16 apr. 2008 - “Anche in Sardegna il risultato elettorale manifesta la tendenza dell’elettorato a privilegiare
le forze politiche che si organizzano in gruppi omogenei la cui capacità e la cui forza di
governare sia l’elemento prioritario”: lo afferma Gianni Biggio, presidente di Confindustria Sardegna”.

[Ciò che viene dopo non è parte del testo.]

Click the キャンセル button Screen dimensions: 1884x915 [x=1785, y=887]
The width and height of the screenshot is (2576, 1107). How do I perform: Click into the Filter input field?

“L’elettorato sardo – prosegue -ha guardato soprattutto
alla crisi economica che colpisce la Sardegna non meno dell’Italia; all’alto costo della vita;
alla fortissima pressione fiscale; alle difficoltà della nascita e della sopravvivenza delle
imprese, grandi, medie e piccole; alla carenza e l’inadeguatezza di progetti organici per
lo sviluppo e la realizzazione delle infrastrutture; all’incertezza sull’interpretazione delle norme”.
“In Sardegna – conclude - il voto può definirsi al passo con l’Europa e con la modernizzazione della sua espressione. Al di là del risultato, sembra che in queste elezioni non vi sia un solo vincitore: i veri vincitori sembrano essere sia Berlusconi che Veltroni per aver scelto toni e modi capaci di far compiere un grande passo avanti all’intero Paese.
Ora ci auguriamo che ciascuno per la parte che gli compete, maggioranza di governo e
opposizione, sappiano tradurre in atti concreti i loro intenti e portarci tutti fuori dalla crisi.